• **TASK INSTRUCTIONS**:
Only the lines below, from the one with "Task: Click the Identity providers label" through the one with "The width and height of the screenshot is (300, 180).", are to be written out, exactly.

• **Stored records**:
================================

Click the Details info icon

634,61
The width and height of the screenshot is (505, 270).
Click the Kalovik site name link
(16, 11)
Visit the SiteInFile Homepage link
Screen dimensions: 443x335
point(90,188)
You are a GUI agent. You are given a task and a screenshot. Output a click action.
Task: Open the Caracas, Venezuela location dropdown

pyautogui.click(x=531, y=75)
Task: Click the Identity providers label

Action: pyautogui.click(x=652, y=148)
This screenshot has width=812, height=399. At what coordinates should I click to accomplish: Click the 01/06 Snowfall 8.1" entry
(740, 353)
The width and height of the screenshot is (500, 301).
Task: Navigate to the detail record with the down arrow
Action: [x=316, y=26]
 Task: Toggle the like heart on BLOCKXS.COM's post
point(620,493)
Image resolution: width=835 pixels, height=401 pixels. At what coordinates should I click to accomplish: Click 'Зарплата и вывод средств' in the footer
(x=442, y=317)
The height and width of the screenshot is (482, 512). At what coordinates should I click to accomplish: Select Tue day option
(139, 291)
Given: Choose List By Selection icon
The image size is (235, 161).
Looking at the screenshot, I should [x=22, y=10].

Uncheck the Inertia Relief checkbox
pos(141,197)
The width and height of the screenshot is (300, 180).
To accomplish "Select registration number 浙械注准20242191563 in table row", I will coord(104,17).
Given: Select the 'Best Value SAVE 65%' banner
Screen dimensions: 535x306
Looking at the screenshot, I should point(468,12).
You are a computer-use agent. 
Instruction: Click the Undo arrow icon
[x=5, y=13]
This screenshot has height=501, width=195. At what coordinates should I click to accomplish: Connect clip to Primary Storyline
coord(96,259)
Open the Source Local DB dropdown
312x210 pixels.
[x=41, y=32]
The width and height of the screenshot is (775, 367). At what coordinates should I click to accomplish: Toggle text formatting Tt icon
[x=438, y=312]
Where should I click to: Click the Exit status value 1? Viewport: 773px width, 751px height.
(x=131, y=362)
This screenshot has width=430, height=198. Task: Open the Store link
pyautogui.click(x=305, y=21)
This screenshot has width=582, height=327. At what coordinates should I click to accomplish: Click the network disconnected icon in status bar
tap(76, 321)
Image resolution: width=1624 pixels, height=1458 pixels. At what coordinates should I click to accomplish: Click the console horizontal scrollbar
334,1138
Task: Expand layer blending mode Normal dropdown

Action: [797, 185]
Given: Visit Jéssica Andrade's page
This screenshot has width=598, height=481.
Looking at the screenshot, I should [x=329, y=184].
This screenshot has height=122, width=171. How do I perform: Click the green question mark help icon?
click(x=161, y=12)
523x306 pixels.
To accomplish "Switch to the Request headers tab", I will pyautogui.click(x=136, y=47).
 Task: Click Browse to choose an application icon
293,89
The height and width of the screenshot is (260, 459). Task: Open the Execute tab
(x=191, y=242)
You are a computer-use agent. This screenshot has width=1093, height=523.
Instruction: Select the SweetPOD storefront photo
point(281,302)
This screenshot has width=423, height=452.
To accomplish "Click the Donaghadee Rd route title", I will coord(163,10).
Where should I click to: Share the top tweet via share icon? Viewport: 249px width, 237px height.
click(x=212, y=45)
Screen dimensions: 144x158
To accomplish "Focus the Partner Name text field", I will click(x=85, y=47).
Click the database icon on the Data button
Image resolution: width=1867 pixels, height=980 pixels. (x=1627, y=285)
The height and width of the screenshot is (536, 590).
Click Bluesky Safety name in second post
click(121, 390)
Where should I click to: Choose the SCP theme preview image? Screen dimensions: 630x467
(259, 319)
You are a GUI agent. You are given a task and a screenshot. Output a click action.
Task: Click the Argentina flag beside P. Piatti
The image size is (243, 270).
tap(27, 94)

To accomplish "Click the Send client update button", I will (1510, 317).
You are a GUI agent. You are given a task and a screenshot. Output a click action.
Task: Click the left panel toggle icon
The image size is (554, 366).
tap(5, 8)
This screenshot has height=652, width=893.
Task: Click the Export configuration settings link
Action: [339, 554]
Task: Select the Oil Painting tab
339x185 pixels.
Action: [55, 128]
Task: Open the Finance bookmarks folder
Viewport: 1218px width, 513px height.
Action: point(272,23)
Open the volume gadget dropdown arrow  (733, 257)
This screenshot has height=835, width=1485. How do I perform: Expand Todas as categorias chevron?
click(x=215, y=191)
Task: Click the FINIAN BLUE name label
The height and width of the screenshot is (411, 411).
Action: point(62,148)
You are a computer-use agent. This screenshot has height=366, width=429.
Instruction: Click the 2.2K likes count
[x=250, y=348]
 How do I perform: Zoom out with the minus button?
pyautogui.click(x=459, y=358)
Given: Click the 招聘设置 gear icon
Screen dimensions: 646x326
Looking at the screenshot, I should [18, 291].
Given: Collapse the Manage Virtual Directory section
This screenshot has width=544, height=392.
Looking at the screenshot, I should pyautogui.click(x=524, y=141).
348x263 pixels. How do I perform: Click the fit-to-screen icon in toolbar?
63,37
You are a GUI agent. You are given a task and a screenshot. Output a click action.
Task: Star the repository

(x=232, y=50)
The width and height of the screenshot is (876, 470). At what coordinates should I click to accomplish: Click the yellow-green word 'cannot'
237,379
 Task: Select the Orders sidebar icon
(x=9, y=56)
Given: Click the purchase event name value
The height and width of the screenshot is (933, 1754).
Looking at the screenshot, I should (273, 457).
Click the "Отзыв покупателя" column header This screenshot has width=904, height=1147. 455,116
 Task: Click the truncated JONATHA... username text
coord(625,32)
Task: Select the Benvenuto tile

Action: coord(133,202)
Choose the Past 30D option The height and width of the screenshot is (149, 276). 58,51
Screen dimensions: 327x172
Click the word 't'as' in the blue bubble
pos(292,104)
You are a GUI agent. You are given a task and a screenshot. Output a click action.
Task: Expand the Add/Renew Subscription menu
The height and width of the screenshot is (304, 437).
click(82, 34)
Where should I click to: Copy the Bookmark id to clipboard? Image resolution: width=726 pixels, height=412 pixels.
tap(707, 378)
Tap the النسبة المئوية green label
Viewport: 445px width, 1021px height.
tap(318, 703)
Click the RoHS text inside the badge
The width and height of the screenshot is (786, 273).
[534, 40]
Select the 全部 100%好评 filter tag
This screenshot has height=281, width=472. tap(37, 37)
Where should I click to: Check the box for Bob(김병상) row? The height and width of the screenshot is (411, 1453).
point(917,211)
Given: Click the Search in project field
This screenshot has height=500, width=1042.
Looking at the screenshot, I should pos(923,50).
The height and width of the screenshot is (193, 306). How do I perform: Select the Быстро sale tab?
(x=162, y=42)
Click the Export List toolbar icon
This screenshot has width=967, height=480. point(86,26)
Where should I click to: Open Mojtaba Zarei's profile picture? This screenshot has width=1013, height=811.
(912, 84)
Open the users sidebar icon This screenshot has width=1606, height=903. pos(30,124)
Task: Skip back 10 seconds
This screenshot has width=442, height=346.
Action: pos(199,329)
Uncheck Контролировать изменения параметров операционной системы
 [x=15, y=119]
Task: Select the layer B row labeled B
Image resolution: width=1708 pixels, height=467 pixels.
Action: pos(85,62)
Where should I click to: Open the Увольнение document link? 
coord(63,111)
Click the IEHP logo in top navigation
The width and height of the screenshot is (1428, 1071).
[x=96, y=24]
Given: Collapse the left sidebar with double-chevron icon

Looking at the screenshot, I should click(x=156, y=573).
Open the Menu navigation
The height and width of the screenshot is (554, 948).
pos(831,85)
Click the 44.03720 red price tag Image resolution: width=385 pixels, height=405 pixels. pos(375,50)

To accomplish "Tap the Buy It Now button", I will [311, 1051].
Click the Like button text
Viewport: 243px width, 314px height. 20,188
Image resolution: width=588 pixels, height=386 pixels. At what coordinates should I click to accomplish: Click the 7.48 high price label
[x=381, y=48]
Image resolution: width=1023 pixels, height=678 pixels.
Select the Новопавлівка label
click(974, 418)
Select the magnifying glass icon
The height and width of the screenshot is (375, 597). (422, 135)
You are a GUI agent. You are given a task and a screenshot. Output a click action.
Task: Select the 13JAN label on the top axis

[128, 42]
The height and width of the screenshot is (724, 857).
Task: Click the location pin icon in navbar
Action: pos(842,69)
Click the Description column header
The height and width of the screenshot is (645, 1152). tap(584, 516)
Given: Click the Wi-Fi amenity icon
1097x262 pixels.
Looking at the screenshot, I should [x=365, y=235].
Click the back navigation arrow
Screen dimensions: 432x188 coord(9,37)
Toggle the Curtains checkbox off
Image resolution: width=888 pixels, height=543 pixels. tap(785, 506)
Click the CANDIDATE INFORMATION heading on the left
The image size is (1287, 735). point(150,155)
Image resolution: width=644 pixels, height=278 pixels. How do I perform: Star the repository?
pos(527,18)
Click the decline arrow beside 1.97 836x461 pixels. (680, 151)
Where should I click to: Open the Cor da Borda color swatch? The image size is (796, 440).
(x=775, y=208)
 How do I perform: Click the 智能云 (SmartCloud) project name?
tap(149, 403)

================================

• **PROBLEM SOLUTION**:
Task: Click the Identity providers label

Action: pyautogui.click(x=652, y=148)
This screenshot has width=812, height=399. At what coordinates should I click to accomplish: Click the 01/06 Snowfall 8.1" entry
(740, 353)
The width and height of the screenshot is (500, 301).
Task: Navigate to the detail record with the down arrow
Action: [x=316, y=26]
 Task: Toggle the like heart on BLOCKXS.COM's post
point(620,493)
Image resolution: width=835 pixels, height=401 pixels. At what coordinates should I click to accomplish: Click 'Зарплата и вывод средств' in the footer
(x=442, y=317)
The height and width of the screenshot is (482, 512). At what coordinates should I click to accomplish: Select Tue day option
(139, 291)
Given: Choose List By Selection icon
The image size is (235, 161).
Looking at the screenshot, I should [x=22, y=10].

Uncheck the Inertia Relief checkbox
pos(141,197)
The width and height of the screenshot is (300, 180).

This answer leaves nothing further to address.